# Temperature fluctuations?



## Harleythehog (Aug 18, 2013)

I hope this doesn't seem like a stupid question, but I keep wondering why the temperature cannot fluctuate? I mean I understand why they need to be warm, but why can't it fluctuate a bit? I am sure that in the wild (even in Africa), the temp drops at night and during different weather patterns, i.e. rain season, cold spells, heat spells, etc. Why is it so important then that our hedgie's cannot have temp that fluctuates. Do their bodies not get accustomed to slight changes? Thanks for commenting.


----------



## Annie&Tibbers (Apr 16, 2013)

My guess:

Our little friends are hybrids of a bunch of breeds. Somewhere along the line in the domesticating process, the whole hibernate system broke. Temperature sensitivity, waking up, everything. The "no fluctuations" rule isn't so much something learned from watching their wild cousins, as something learned from hard experience as owners had mistakes happen at home. 

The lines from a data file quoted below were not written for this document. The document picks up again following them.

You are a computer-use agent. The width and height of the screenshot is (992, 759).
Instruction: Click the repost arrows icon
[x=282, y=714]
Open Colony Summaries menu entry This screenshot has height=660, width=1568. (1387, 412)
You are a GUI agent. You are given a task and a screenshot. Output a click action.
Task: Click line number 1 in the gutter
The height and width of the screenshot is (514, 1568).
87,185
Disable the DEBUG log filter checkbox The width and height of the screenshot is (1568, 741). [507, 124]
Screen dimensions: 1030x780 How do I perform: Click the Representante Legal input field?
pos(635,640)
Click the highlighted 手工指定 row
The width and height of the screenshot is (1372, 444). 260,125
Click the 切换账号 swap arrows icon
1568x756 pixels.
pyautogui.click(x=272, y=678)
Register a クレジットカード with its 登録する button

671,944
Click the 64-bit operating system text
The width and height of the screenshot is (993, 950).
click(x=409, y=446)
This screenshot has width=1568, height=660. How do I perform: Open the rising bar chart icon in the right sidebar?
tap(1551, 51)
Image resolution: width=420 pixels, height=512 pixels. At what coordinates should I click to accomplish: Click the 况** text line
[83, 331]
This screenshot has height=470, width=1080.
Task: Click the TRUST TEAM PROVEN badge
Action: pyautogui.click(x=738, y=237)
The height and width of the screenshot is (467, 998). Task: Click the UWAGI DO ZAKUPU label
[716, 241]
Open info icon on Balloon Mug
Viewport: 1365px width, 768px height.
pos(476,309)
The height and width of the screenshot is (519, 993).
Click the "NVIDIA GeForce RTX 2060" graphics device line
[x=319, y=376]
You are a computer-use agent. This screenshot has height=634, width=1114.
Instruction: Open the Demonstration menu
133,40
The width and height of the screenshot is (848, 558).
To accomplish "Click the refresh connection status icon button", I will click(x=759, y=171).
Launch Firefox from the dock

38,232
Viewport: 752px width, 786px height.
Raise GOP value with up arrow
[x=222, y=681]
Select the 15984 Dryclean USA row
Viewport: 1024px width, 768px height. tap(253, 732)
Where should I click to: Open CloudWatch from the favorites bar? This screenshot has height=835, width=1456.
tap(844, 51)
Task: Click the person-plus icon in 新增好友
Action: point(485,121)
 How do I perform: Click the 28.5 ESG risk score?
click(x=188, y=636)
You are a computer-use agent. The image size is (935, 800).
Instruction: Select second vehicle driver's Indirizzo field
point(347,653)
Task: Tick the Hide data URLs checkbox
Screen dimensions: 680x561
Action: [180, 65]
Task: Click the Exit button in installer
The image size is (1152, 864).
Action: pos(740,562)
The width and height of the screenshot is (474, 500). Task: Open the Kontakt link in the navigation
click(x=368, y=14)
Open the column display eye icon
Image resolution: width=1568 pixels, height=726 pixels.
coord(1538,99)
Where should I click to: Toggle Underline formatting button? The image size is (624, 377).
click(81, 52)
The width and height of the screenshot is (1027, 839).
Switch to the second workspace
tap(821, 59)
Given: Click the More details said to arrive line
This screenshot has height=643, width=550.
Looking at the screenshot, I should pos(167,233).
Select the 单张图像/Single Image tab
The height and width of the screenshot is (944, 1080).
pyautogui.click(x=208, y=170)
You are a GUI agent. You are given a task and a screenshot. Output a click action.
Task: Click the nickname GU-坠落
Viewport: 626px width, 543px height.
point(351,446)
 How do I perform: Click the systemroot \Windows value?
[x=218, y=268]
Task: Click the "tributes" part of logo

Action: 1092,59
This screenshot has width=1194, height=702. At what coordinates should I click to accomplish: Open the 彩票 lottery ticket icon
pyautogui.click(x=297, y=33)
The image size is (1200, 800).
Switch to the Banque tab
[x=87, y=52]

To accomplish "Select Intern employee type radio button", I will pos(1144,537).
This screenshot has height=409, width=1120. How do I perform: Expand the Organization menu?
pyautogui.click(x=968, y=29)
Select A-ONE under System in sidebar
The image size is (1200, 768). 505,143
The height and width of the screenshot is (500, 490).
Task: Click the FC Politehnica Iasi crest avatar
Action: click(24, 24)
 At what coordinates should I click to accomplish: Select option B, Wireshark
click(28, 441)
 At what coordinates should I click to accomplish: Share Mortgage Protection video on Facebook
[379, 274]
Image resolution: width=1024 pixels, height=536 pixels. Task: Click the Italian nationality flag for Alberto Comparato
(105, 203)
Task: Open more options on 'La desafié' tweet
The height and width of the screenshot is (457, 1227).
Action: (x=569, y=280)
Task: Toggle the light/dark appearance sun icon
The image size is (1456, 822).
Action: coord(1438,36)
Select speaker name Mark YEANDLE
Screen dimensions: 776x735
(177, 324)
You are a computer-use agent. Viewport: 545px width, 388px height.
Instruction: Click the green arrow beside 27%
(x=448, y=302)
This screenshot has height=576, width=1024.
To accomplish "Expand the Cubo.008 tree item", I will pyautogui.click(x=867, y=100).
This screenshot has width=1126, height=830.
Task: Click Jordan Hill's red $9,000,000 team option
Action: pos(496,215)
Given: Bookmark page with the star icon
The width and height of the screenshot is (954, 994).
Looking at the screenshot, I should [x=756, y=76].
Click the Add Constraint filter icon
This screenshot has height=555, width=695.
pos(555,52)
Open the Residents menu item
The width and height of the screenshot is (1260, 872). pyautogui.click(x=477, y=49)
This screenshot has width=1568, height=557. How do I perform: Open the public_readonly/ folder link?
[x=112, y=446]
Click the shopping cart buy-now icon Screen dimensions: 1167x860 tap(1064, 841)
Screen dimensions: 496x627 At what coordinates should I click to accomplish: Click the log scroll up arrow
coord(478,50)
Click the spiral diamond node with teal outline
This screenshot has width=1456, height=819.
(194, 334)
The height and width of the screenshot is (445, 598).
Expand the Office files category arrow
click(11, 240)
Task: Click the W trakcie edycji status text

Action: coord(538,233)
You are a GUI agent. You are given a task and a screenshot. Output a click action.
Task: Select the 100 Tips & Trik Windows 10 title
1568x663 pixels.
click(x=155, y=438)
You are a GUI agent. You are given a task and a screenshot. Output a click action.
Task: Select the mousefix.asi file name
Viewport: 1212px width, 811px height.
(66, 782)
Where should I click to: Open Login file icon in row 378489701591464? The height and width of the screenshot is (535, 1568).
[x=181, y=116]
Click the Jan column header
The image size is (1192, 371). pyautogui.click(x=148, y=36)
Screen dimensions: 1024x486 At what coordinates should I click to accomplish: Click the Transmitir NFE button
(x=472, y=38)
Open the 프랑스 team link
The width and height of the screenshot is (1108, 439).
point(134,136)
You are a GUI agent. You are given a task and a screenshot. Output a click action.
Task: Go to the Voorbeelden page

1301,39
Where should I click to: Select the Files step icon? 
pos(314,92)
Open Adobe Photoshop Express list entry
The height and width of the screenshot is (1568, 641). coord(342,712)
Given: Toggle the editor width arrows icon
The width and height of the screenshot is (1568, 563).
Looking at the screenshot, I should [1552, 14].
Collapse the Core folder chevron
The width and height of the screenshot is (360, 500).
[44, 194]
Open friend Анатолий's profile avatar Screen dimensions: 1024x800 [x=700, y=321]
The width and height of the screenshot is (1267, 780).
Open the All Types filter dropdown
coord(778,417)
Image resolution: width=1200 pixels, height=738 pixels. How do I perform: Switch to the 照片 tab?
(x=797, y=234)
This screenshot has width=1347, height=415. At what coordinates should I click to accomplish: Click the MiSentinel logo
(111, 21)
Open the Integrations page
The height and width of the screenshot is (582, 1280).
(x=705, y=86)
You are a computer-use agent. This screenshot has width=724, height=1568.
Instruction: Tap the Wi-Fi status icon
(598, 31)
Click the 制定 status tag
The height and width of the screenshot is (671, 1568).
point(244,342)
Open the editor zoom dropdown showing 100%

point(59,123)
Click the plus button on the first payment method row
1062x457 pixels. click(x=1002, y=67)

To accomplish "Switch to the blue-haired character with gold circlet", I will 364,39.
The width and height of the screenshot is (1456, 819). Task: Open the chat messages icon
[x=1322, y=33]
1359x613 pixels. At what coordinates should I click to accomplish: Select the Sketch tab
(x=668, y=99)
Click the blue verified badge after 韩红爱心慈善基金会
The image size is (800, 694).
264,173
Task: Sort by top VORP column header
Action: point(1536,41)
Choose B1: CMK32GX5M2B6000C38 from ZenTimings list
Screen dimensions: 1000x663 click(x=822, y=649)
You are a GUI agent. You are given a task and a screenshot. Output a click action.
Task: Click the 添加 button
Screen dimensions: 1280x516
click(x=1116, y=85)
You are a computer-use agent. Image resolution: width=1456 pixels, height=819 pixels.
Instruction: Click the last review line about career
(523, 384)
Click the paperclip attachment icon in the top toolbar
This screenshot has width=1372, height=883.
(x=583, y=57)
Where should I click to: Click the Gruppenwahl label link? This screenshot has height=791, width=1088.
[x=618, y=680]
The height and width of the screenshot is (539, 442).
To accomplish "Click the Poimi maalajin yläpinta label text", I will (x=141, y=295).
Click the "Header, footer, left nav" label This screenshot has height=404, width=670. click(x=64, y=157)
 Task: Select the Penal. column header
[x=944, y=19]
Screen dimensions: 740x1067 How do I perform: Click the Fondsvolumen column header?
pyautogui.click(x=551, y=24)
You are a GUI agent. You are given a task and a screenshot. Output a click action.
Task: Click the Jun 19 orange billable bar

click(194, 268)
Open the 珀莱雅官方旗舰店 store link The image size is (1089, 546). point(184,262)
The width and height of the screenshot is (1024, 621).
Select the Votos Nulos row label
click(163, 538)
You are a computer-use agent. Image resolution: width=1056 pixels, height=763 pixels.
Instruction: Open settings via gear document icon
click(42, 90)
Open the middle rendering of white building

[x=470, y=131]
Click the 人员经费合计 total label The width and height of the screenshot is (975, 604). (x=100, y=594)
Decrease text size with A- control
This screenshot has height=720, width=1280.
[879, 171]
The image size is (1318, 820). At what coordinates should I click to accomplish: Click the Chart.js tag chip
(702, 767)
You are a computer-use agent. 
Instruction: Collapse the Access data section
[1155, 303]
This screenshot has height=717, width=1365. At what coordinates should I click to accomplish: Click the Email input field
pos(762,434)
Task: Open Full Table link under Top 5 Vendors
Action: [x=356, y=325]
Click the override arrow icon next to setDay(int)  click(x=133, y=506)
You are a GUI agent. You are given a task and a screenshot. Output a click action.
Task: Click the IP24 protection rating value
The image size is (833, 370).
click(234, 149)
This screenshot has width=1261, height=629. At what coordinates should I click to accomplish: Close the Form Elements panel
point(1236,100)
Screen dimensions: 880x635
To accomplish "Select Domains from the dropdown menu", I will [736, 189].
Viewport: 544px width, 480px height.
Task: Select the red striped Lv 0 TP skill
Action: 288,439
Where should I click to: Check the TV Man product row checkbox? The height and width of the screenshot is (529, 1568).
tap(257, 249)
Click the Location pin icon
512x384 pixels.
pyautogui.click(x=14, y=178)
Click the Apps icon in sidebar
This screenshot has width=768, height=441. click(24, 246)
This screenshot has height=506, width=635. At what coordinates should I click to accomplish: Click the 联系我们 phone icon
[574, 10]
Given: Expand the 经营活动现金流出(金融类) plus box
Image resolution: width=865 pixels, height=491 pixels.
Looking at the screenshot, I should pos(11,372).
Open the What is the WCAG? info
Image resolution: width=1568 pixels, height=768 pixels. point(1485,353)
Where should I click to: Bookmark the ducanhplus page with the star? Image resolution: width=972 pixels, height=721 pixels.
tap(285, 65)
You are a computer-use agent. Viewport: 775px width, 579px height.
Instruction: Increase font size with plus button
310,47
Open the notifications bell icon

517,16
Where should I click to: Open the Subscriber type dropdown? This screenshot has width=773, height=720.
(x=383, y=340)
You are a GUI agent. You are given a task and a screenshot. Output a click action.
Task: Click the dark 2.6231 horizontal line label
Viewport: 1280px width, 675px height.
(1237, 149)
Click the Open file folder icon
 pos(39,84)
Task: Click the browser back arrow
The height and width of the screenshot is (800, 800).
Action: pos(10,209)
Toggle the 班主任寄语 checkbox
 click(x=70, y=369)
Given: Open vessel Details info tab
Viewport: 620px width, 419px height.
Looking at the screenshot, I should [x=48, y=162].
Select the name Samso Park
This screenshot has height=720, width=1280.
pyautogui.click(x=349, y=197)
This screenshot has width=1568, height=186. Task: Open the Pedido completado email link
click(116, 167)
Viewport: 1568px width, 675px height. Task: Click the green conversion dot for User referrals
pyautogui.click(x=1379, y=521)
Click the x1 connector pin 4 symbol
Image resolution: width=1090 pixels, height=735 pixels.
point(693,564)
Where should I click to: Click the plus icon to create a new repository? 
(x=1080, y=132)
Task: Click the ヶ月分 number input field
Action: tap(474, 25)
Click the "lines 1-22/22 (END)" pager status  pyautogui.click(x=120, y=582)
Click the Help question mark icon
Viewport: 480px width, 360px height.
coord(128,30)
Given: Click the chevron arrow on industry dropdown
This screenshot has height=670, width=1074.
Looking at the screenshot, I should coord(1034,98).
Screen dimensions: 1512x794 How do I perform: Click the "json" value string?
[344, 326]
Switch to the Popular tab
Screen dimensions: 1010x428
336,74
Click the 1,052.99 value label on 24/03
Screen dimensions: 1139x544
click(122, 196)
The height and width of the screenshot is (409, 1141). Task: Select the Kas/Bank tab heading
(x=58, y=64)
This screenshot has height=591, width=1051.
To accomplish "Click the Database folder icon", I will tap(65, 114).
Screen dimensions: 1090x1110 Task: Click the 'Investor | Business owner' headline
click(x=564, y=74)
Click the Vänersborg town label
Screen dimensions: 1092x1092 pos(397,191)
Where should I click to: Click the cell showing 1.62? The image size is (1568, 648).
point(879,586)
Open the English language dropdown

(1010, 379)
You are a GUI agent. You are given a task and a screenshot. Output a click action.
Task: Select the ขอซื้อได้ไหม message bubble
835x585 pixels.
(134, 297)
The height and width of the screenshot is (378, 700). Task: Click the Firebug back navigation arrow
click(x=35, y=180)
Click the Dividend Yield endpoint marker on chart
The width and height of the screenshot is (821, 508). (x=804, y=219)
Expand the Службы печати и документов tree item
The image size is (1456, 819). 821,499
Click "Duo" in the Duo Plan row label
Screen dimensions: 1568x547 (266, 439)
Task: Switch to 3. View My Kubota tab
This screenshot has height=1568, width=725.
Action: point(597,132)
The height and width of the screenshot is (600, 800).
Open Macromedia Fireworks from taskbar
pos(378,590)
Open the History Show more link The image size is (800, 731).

I suspect that just like some hedgehogs handle cold better than others (mine's current preferred temperature is other's minimum temperature), some probably handle fluctuations better. Breeders probably could try selecting for temperature tolerance, but are more concerned with temperament, health, and appearance, so that's probably not going to happen until our small friends are much more domesticated than they are today.


----------



## Lilysmommy (Jan 7, 2009)

Annie covered it pretty well. And like she said, some do handle fluctuations better than others - but it's hard to tell what they'll be good with, and what they won't, so we generally err on the side of caution & recommend to keep the fluctuation to a minimum (maybe 1-2 degrees on either side of your optimal temp). They also tend to handle temperature changes and/or cooler temperatures better when they're younger, but that's far from a hard-and-fast rule. Lily was only 1-1.5 years when she started getting really temperature-sensitive. She did fine if the temperature went up (it got up to 85-86* in my room during the summers, much to my displeasure), as long as it didn't drop too quickly afterwards. But her temp range was about 78-81*. If it went below 78, I'd end up finding her with a cool belly.


----------



## unforgiven (Apr 26, 2013)

Interesting. I have been wondering about this also and have been keeping a close eye on Lucy. I live in Florida so it doesn't get too cold here. We keep our house on 77 or 78 in the summer and she has been fine. She always grumps and puffs when we first wake her up then she opens her eyes and ready to come out full of spunk. It is getting cooler here now and we keep the house at 72 in the winter. The past couple of nights it has cooled off and the house has been at 72. I checked her and she doesn't seem any different. She is cozy in her pile of fleece in her igloo and has waken right up as usual. She is 7 months old and I now know she might become more sensitive as she gets older.


----------



## Harleythehog (Aug 18, 2013)

Yes very interesting. I also thought I would point out that I live in Canada where the weather gets very cold in the winter. Now and then I run into other hedgehog owners and start up a conversation about our little prickly friends. Much to my surprise, the majority of them don't even realize they need additional heat source. They just keep them in their house with their normal room temp and luckily none of them have ever experienced hibernation. The person with the oldest Hedgie I spoke with was more the 2 years old. So, I don't know if based on the fact the hedgies are born in a cold climate and that their predecessors are also from colder climate, that they have been acclimatized to our temps. My Harley is doing well (knock on wood) with 70-72 temp and at this, she evens seems hot as I often see her sprawled out trying to cool off, and she avoids the part of her cage where I have the heating pad. Of note, I know the heating pad is not too hot as I check it everyday by putting my wrist on top of the area. It's only slightly warm to the touch.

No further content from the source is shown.